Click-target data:
»»

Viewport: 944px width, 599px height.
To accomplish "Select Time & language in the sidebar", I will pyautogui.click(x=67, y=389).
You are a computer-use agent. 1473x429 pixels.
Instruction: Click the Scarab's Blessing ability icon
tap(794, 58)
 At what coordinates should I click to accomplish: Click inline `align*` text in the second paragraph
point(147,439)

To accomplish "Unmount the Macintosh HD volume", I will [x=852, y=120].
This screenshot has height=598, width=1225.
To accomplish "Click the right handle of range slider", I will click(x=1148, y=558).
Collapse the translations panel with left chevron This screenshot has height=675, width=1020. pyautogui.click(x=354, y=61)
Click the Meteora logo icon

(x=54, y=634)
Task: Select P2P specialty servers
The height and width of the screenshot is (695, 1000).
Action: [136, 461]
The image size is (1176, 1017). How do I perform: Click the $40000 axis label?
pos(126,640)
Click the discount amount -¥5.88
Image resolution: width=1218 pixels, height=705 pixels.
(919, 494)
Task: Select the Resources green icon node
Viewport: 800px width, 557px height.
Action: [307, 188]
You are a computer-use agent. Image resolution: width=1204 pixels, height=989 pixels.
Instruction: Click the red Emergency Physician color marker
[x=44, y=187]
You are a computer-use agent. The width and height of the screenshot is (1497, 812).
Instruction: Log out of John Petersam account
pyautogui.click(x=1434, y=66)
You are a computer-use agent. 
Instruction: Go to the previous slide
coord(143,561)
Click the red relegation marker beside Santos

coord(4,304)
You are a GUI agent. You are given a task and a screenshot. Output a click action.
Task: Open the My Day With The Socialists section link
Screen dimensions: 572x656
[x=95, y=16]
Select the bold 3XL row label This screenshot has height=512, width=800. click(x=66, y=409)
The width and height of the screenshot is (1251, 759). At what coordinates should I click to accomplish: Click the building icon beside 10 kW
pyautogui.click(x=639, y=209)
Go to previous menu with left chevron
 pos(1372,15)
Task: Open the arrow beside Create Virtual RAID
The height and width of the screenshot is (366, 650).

««

REQUIRED TASK: Retype all of the data above, reproducing every line without any alteration.

COMPLETE RESPONSE:
Viewport: 944px width, 599px height.
To accomplish "Select Time & language in the sidebar", I will pyautogui.click(x=67, y=389).
You are a computer-use agent. 1473x429 pixels.
Instruction: Click the Scarab's Blessing ability icon
tap(794, 58)
 At what coordinates should I click to accomplish: Click inline `align*` text in the second paragraph
point(147,439)

To accomplish "Unmount the Macintosh HD volume", I will [x=852, y=120].
This screenshot has height=598, width=1225.
To accomplish "Click the right handle of range slider", I will click(x=1148, y=558).
Collapse the translations panel with left chevron This screenshot has height=675, width=1020. pyautogui.click(x=354, y=61)
Click the Meteora logo icon

(x=54, y=634)
Task: Select P2P specialty servers
The height and width of the screenshot is (695, 1000).
Action: [136, 461]
The image size is (1176, 1017). How do I perform: Click the $40000 axis label?
pos(126,640)
Click the discount amount -¥5.88
Image resolution: width=1218 pixels, height=705 pixels.
(919, 494)
Task: Select the Resources green icon node
Viewport: 800px width, 557px height.
Action: [307, 188]
You are a computer-use agent. Image resolution: width=1204 pixels, height=989 pixels.
Instruction: Click the red Emergency Physician color marker
[x=44, y=187]
You are a computer-use agent. The width and height of the screenshot is (1497, 812).
Instruction: Log out of John Petersam account
pyautogui.click(x=1434, y=66)
You are a computer-use agent. 
Instruction: Go to the previous slide
coord(143,561)
Click the red relegation marker beside Santos

coord(4,304)
You are a GUI agent. You are given a task and a screenshot. Output a click action.
Task: Open the My Day With The Socialists section link
Screen dimensions: 572x656
[x=95, y=16]
Select the bold 3XL row label This screenshot has height=512, width=800. click(x=66, y=409)
The width and height of the screenshot is (1251, 759). At what coordinates should I click to accomplish: Click the building icon beside 10 kW
pyautogui.click(x=639, y=209)
Go to previous menu with left chevron
 pos(1372,15)
Task: Open the arrow beside Create Virtual RAID
The height and width of the screenshot is (366, 650).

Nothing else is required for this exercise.